Generated 2026-07-17 · Diligence on 8 authorization engines for RevParPro (Supabase RLS + JWT claims, ~39 Deno edge functions, going multi-tenant B2B). Repo stats pulled live from the GitHub API; each engine's fit claim adversarially verified. Follow-on to the access-controls audit.
Recommendation

Stay on the incumbent and harden it now. None of the 8 engines is right-sized for RPP's flat 12-roles by properties model today, and not one has a real, maintained Supabase integration. The actual open flank is an enforcement gap, not a policy-modeling gap, and a shared JWT-claims guard closes it with zero new infrastructure. Pre-qualify Cerbos (embedded WASM path) as a trigger-gated future move for when customer-defined per-tenant roles land, but do not adopt it now.
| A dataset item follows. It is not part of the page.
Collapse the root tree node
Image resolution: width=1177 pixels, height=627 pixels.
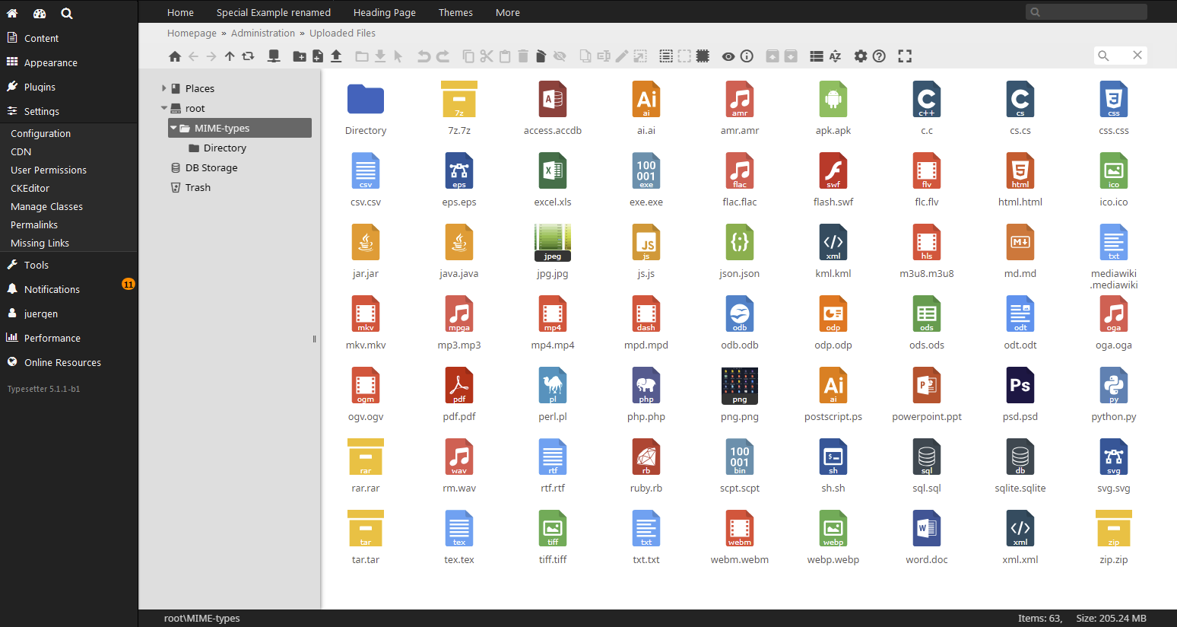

Method note. 8 research agents each pulled hard repo stats from api.github.com and read the engine's docs plus any Supabase page, then a second adversarial agent tried to refute each engine's fit claim. That layer earned its keep: it caught the Cerbos research agent citing evidence that does not exist ("the SDK README names Deno directly", which it does not) and refuted the rosy read with dated sources. All 8 engines were refuted on the compound claim "callable from a Supabase Deno edge function today, with a real maintained Supabase integration, and right-sized for RPP." Every figure below is what the GitHub API returned on 2026-07-17.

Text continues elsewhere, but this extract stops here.